AIM →
How many lines in the data below contain the word "Image"? Reply with the number only.

MATERIAL PROVIDED →
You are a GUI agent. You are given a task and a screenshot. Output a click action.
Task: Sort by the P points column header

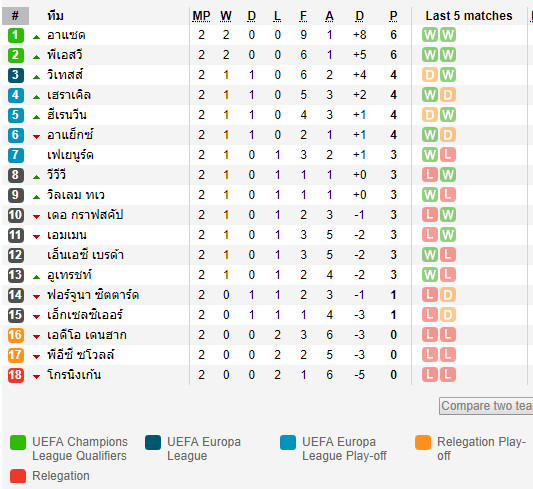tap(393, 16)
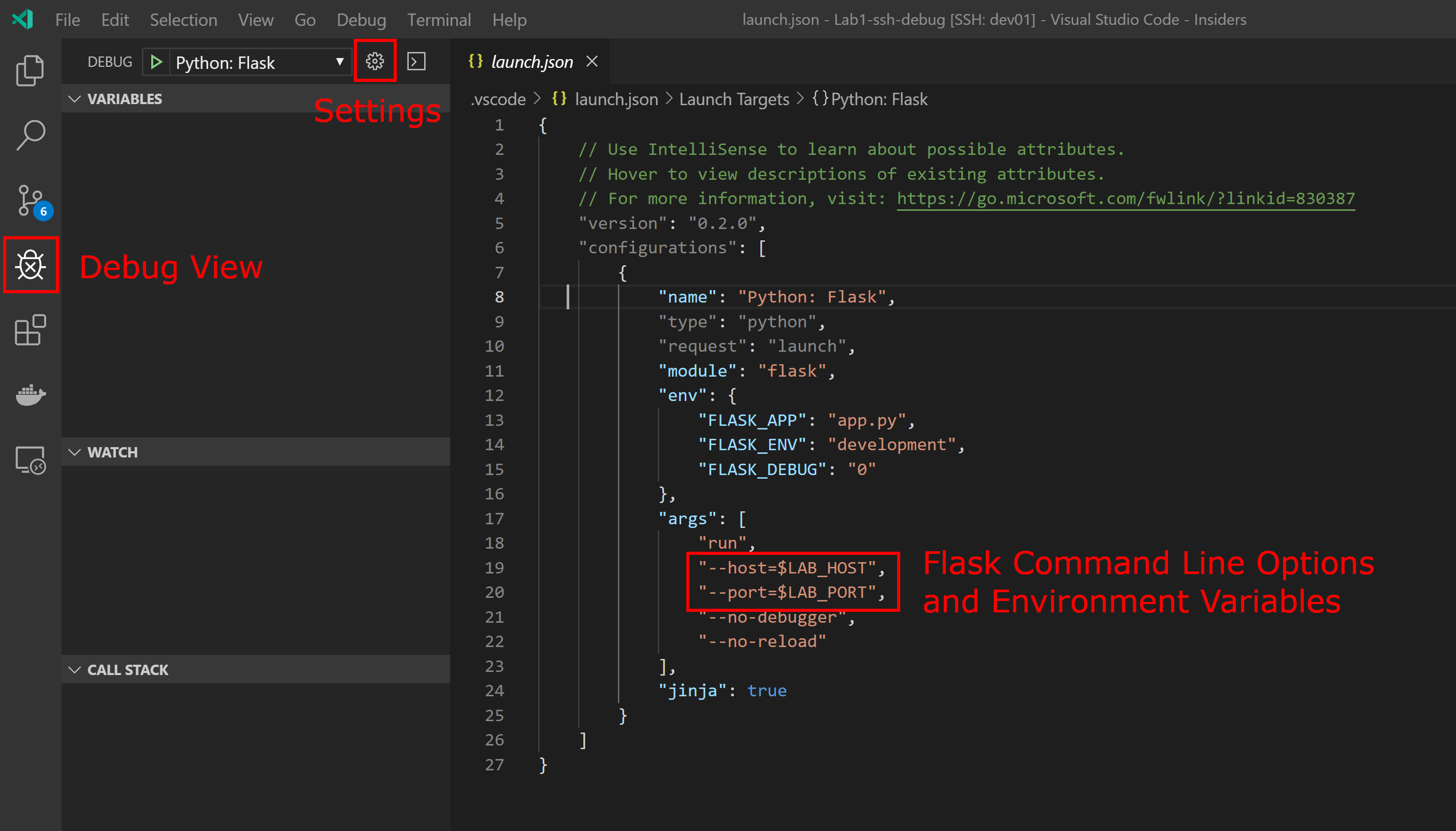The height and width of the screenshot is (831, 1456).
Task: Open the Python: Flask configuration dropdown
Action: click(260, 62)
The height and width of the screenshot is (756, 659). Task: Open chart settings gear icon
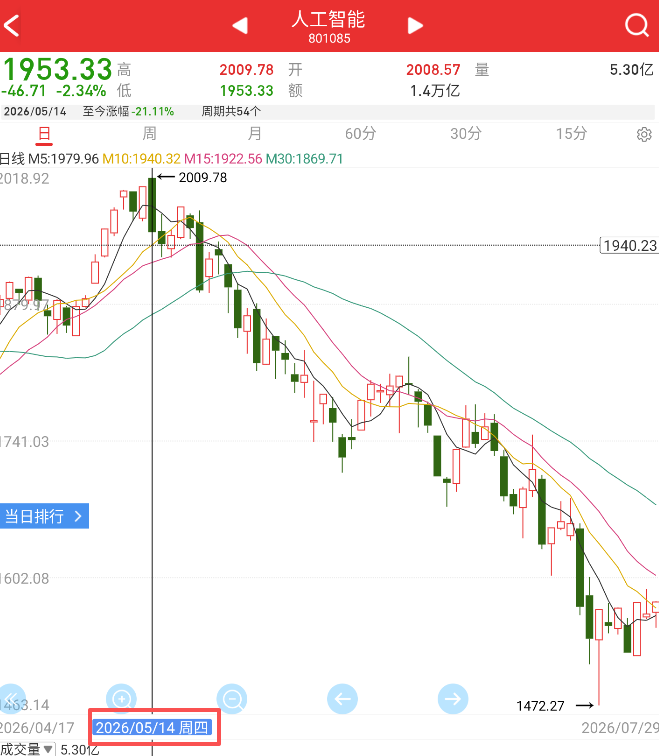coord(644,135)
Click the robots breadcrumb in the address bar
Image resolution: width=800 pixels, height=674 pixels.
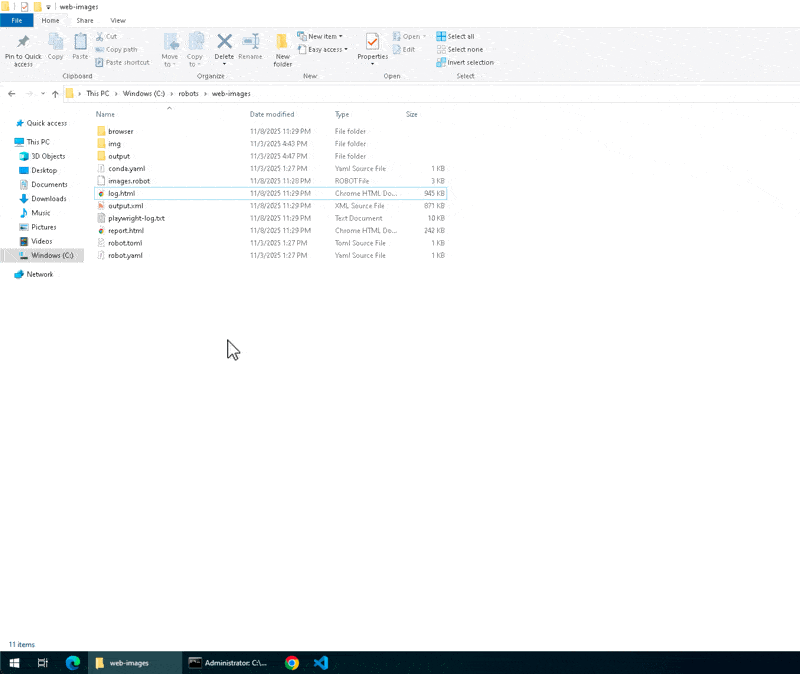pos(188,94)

---

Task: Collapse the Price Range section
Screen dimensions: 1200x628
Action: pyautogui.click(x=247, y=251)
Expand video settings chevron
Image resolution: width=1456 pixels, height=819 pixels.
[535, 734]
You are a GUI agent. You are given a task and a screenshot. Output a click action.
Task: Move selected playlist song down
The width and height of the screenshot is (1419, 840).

COMPLETE OUTPUT →
2